King Abdullah II and Queen Rania of Jordan
(Photo: Royal Hashemite Court Archives, Nasser Ayoub)

King Abdullah II of Jordan today addressed a joint meeting of the House and Senate in the U.S. Congress. Ahead of his trip to the United States, the King reiterated his conviction that time is running out for a peace settlement between Israelis and Palestinians. Last Friday, the ruler of the Hashemite Kingdom criticized Israel for dragging its feet, and called upon it to choose between the "prisoner mentality of 'Israel the fortress'" and living in peace with its neighbors.
Today, the King urged the U.S. to commit itself to a revival of the peace process, cutting out the criticism of Israel:
I come to you today at a rare and indeed historic moment of opportunity when there is a new international will to end the catastrophe. And I believe that America with its enduring values, its moral repsonsibility, and yes, its unprecedented power must play the central role.

Today I must speak, and I cannot be silent. I must speak about a cause that is urgent for your people and mine. I must speak about peace in the Middle East.
King Abdullah's speech was of course long on vision and short on policy. But that is to be expected for an address like this. The Jordanian ruler pointed to the Arab Peace Initiative as a basis, but also referred to the Taba and Geneva accords.

In his flawless, unaccented American English, King Abdullah appealed directly to American values, invoking F.D.R. and referring repeatedly to the hope for freedom, peace, and prosperity. Standing in front of House Speaker Nancy Pelosi and Vice President Dick Cheney, he projected optimism and the air of a serious statesman. The CPSAN camera panned several times to his beautiful, smiling wife, Queen Rania, watching the proceedings with other members of the royal family, and with her hair uncovered. There is no doubt that King Abdullah can put himself on the map as the most popular Arab leader in America today, provided that parts of his address make the television screens. He certainly communicates better with Americans than Olmert could ever hope to. I would even say that he put on a better show than Bibi would have - Americans like optimism a lot more than pathos and dire warnings.

In light of this, I was surprised (or perhaps not) to read the FOX News web coverage of the address. According to FOX,
Top House Democrats said Wednesday they are "disappointed" with Jordanian King Abdullah's address to a joint meeting of Congress in which he singled out the plight of Palestinians without mentioning the role of Palestinian groups in preventing a Mideast peace.

In a room with a number of pro-Israeli politicians, the king devoted his speech to discussing an end to the conflict in the Middle East, but he focused primarily on the needs of the Palestinians and suggested that Israel was holding up the peace process.

◆ Challenges
• 1. Write out the passage of the King Abdullah piece starting at "Today, the King" and ending at "the central role.".
• 2. Carry the King Abdullah piece forward from the point where it stops.
The material further down has nothing to do with the King Abdullah piece.

◆ Dataset excerpt
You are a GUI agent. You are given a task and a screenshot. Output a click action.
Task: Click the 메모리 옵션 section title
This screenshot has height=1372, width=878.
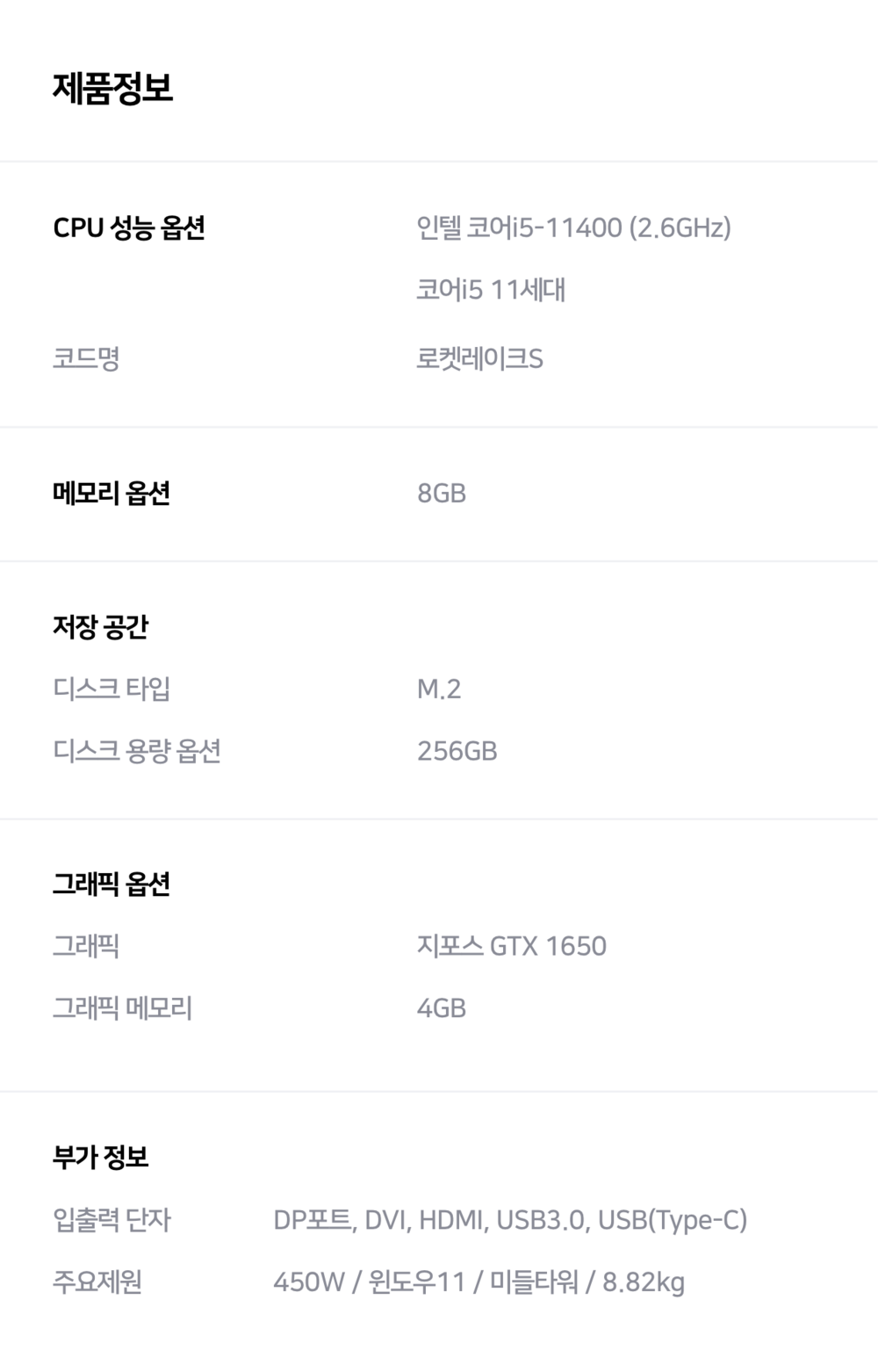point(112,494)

◆ Task responses
• 1.
Today, the King urged the U.S. to commit itself to a revival of the peace process, cutting out the criticism of Israel:
I come to you today at a rare and indeed historic moment of opportunity when there is a new international will to end the catastrophe. And I believe that America with its enduring values, its moral repsonsibility, and yes, its unprecedented power must play the central role.

• 2.
It is true that King Abdullah did not mention Hamas's refusal to recognize the State of Israel. To be sure, the King is trying hard to pressure the U.S. to force the Israelis forward, and thereby to ease his own domestic problems and improve Jordan's strategic situation. And yes, it's possible that Tom Lantos and Joe Lieberman were not enthusiastic about King Abdullah's words, especially in light of his remarks last week. But the FOX coverage would have one believe that King Abdullah's speech was a complete failure. That is simply not the case.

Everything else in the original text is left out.